Title: Strategies to handle mandatory covariates using model- and likelihood-based boosting
Abstract: Among the iterative methods exploited during recent years in statistical practice, particular attention has been focused on boosting. Originally developed in the machine learning community to handle classification problems, boosting has been successfully translated into the statistical field and extended to many statistical problems, including regression and survival analysis. In a parametric framework, the basic idea of boosting is to provide estimates of the parameters by updating their values iteratively: at each step, a weak estimator is fitted on a modified version of the data, with the goal of minimizing a loss function. Thanks to its resistance to overfitting, boosting is particularly useful in the construction of prediction models. Its iterative nature, moreover, allows straightforward adaptations to cope with high-dimensional data. In this talk, we first review and contrast two well-known boosting techniques, model-based boosting and likelihood-based boosting.
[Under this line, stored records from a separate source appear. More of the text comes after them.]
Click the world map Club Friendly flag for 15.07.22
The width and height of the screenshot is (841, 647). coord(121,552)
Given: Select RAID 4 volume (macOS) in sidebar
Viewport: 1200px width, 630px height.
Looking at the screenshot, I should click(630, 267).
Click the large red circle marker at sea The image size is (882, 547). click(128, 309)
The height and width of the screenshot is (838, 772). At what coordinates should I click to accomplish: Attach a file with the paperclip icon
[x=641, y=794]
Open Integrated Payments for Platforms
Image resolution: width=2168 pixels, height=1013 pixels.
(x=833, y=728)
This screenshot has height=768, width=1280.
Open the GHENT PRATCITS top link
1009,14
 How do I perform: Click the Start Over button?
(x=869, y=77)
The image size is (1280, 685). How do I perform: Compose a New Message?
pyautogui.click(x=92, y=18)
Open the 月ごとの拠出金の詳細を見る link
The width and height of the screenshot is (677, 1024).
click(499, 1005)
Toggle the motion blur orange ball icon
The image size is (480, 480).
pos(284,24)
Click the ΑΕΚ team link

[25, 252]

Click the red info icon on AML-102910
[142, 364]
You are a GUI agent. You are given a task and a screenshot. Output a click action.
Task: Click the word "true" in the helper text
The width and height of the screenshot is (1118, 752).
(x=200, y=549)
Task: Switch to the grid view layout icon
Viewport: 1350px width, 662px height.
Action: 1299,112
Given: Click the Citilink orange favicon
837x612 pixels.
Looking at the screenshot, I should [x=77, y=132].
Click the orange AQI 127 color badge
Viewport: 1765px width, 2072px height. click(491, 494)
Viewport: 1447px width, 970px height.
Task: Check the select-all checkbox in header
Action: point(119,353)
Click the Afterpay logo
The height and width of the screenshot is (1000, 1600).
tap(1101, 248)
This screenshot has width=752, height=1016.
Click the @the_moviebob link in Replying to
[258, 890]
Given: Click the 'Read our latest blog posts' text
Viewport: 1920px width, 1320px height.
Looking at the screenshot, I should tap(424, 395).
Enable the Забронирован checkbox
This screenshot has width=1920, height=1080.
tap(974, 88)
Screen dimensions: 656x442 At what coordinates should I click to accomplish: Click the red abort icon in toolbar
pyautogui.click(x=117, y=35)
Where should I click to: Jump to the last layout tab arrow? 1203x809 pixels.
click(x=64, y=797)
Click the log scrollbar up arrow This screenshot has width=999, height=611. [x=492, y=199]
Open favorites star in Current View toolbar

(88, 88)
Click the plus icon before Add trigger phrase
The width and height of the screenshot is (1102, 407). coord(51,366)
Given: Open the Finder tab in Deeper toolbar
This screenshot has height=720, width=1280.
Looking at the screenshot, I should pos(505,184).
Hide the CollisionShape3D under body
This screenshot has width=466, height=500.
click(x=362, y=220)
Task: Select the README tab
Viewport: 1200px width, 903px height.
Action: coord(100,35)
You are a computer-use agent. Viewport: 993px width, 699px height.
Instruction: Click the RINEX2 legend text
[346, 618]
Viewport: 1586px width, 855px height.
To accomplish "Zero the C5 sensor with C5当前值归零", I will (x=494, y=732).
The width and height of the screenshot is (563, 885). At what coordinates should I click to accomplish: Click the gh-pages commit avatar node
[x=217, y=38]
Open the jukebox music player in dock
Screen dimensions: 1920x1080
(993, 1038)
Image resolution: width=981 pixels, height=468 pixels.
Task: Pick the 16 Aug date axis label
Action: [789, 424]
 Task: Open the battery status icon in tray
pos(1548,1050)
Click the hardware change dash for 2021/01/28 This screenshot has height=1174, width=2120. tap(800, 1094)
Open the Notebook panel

We note that in the simple linear regression case they lead to the same results, provided there is a specific choice for their tuning parameters. This is not the case for more complex situations. As an example, we show the differences in survival analysis under the proportional hazards assumption. As a main contribution of the talk, we analyze strategies to include mandatory variables, i.e. those variables that for some reasons must enter in the final model, in a statistical model using the two boosting techniques. In particular, we examine solutions currently only considered for one and explore the possibility of extending them to the other. We show the importance of a good handling of mandatory variables in a real data example.